We Americans love to pat ourselves on the back about the smooth transition of government following elections and lauding it, rightly, as evidence of the strength of democracy in action. Presidential campaigns could be hard fought, but when the dust settled and votes were counted, we as Americans, because we respected the office, respected the man who was president. It is a basic lesson most of us have taught our children — you don’t have to agree with someone, but you respect them as an individual and a fellow human being.
I have watched in appalled wonder recently as adults behaved badly in public meetings on health care and wondered what kind of example they felt they were setting for their children about how to resolve conflicts. Until this summer, I thought such behavior was reserved for sports arenas at best or street mobs at worst.

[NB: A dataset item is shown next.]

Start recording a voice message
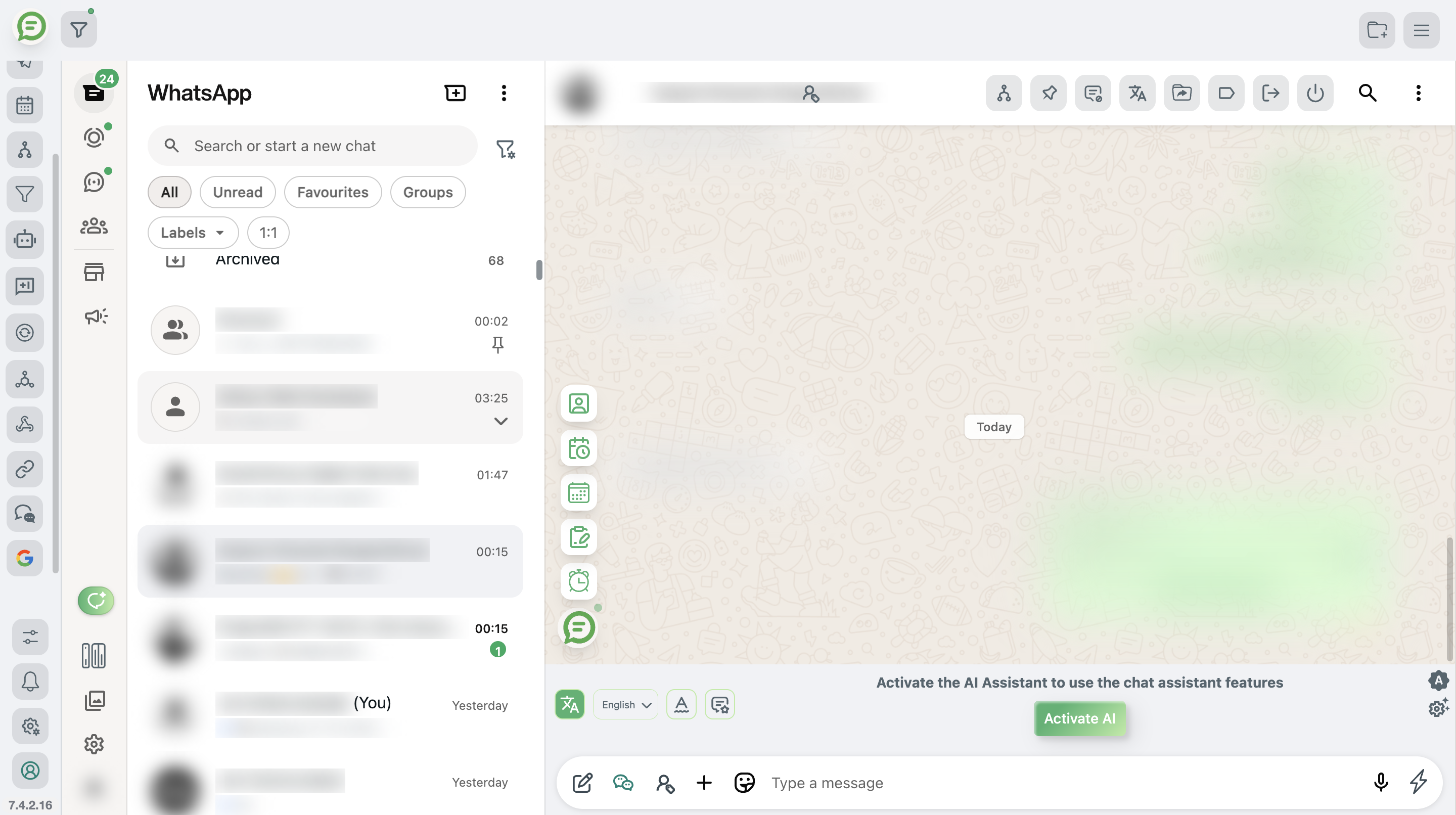 coord(1380,783)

Recently, I’ve been thinking about how the United States must appear to the rest of the world. Only nine months ago, we were being admired around the world for the progressive leadership we showed in electing the first African-American president. How do we look now I wonder? What do Jews around the world and others who felt the real life oppression and deadly cruelty of the Nazi government, think when people here call the president Hitler because they disagree with him politically? What do Afghans think as they await the recount of their recent election as Americans — both private citizens and elected representatives — unhappy with their own election’s results, turn to lies, distortion and disruption, at every turn.
Last night’s indecorous display by Rep. Joe Wilson from South Carolina, reached new lows. I was embarrassed for Wilson and my country. We are better than that.